Time Magazine recently ran an article entitled “My Brother’s Pregnancy and the Making of a New American Family” by Jessi Hempel about a transgender man getting pregnant, having a baby and nursing his child (which introduced us to our new favorite term, “chest-feeding”):
Pregnancies like Evan’s—and the many that are likely to follow—will stretch our cultural perceptions of gender norms even further. Americans are just starting to open up to the idea that you may be born into a female body, but believe that you are really a man. But what if you are born into a female body, know you are a man and still want to participate in the traditionally exclusive rite of womanhood? What kind of man are you then?
We’ll say it again: A lucky one!
How many cool (i.e. not sexist or homophobic) men would give birth to a baby or breastfeed if only they could?! A healthy percentage (according to our totally unscientific survey at the recent cocktail party). And what a uniquely fantastic opportunity that would be!
But you can imagine the outrage, the horror even, on the part of conservatives who believe in the black & whiteness of gender and nature — a belief often spawned from ancient religious texts light on science, nuance and human rights. It spawns comments like the following to one of our posts about how to raise less gendered kids for their own benefit:
Idiotic . . . The idea of dressing children gender neutral and avoiding the terms girl or boy defies Common Sense which seems to be not very common now days. Boys and Girls Are different. Always have been, always will be. Your [sic] trying to fight something that’s existed for millions of years . . . .
What’s more surprising, though, are the progressive people who just can’t seem to get their heads around a phenomenon like this. For example, one feminist friend (whom, it should be noted, we adore) has said, “If you were born female but want to be a man, then you should live as a man, with all the benefits and limits that entails. You shouldn’t get to have your cake and eat it, too.” (She’s Jewish and also believes Jews shouldn’t have
Xmas pagan holiday trees in their homes during the holidays.)
This is the problem with clinging to two opposing gender binaries — male & female — when there is already so much overlap between them. There are some men who are more feminine than some women, and some women who are more masculine than some men. Rather than men and women existing in opposing corners of the ring, they almost all intermingle to some extent in the middle somewhere, with only a few stuck firmly in their corners.
As Dr.

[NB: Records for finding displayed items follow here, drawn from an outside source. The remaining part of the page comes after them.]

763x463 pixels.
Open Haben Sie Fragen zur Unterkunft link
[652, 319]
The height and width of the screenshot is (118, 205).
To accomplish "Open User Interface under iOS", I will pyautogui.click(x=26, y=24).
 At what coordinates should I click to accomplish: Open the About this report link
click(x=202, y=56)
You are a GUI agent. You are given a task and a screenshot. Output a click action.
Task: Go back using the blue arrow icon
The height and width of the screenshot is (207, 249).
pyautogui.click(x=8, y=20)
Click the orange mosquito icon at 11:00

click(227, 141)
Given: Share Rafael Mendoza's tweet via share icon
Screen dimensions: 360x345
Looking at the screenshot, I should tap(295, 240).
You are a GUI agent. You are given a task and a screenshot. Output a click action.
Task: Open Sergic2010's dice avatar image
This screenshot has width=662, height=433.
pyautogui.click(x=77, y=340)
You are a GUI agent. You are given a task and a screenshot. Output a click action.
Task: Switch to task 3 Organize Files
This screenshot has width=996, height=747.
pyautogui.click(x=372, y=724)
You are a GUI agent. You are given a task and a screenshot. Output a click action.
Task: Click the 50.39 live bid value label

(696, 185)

Obedin-Maliver, one of leaders of the only study done on trans pregnancy, says in the piece: “Take two pregnant women and their experiences will be different and we don’t ascribe that to their womanhood . . . We have to be careful about that and not say there’s one trans-man experience going through pregnancy.” Similarly, there’s not one female experience that we should ascribe to “womanhood” and one male experience that we should ascribe to “manhood.” If we did, then a woman who either couldn’t or chose not to birth a child could be considered a lesser, inadequate woman.
Our culture — indeed, most of the world’s societies — like to put masculine and feminine “ideals” on a pedestal, i.e. “be a ‘real’ man” and “these are exclusive rites of womanhood.” It’s in our brain’s nature to make sense of an overwhelmingly complex, grey world to (often erroneously) put things in black and white boxes. But as we evolve and get smarter and more enlightened as a species, we’ll do so much better to think of people as humans first, rather than male or female.

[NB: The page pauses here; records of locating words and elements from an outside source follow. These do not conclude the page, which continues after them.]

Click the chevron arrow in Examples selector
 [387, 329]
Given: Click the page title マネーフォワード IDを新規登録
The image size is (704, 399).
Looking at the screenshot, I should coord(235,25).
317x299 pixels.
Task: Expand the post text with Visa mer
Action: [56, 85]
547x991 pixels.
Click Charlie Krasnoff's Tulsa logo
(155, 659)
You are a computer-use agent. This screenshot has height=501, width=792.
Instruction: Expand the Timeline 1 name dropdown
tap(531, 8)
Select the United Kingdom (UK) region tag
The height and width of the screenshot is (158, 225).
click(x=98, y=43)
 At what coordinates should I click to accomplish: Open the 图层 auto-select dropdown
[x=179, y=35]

Which is not to say we’re not for honoring the past traditions and painful histories of the sexes, especially those of oppressed women. But putting people on separate planets is rarely helpful. Trans people and awareness about them will make the differences between the sexes so much less precious, even as they themselves embrace those differences — and that’s a good thing.
There are sea horses all over their home–on onesies and bibs, in drawings and stitched on blankets. It has become Evan’s emblem, because like my brother, the male sea horse gives birth after carrying eggs in a protective pouch on his belly. A sea horse’s masculinity is not threatened by gestation; it is reinforced by it.
There are so many ways to be a man or a woman or even someone in between.